Journal: Resources, Conservation and Recycling, September 2020, Vol. 160, Q1
Author(s): Nur Hilfa Awatif Mohamad Ridzuan, Nur Fakhzan Marwan, Norlin Khalid, Mohd Helmi Ali, Ming-Lang Tseng,
Link: doi.org/10.1016/j.resconrec.2020.104879

Abstract

This study contributes to (1) discovering that carbon dioxide (CO2) emissions are not directly influenced by modernisation; (2) attaining sustainable agriculture by incorporating renewable energy into the agriculture sector as an effective CO2 emissions mitigation measure; and (3) applying the environmental Kuznets curve (EKC) to test the relationships among attributes in Malaysia. Prior studies have not addressed the associations between the release of CO2 and economic development, renewable energy, urbanisation, and agriculture in Malaysia.

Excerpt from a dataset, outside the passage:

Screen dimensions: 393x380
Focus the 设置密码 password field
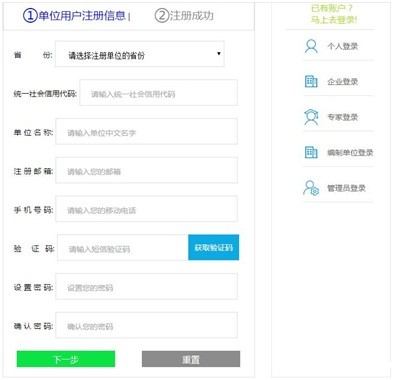147,286
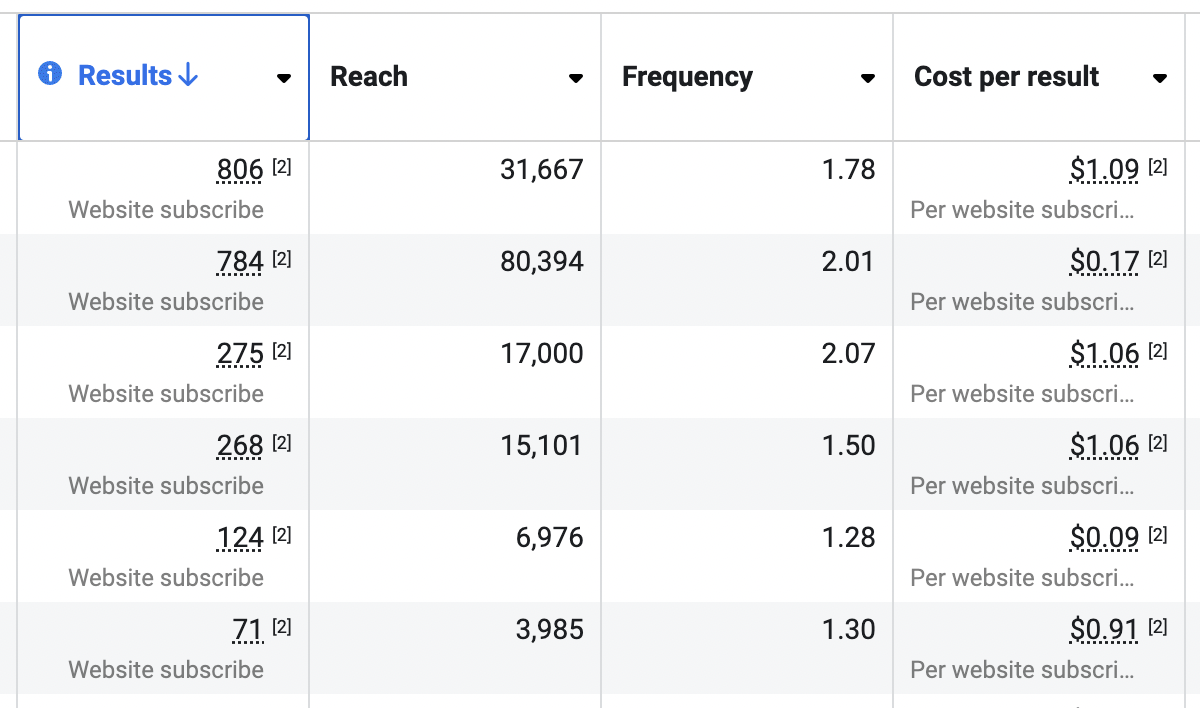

Hence, the objective of the study is to investigate the relationships of the emissions of CO2 and economic development, renewable energy, urbanisation, and agricultural subsectors, such as crops, livestock, and fisheries, in Malaysia for the period 1978 to 2016. By the utilisation of the autoregressive distributed lag test for cointegration, CO2 emissions significantly increased due to economic growth and urbanisation but insignificantly increased due to livestock in the long term. Crops, fisheries, and renewable energy significantly reduced emissions in this period. Moreover, this study reveals that the association between emissions of CO2 and economic development is an inverted U. This finding indicates that CO2 emissions eventually decrease despite the increase in CO2 emissions and economic development in the long term upon reaching a specific level of growth. These findings are consistent for Malaysia in terms of the EKC hypothesis.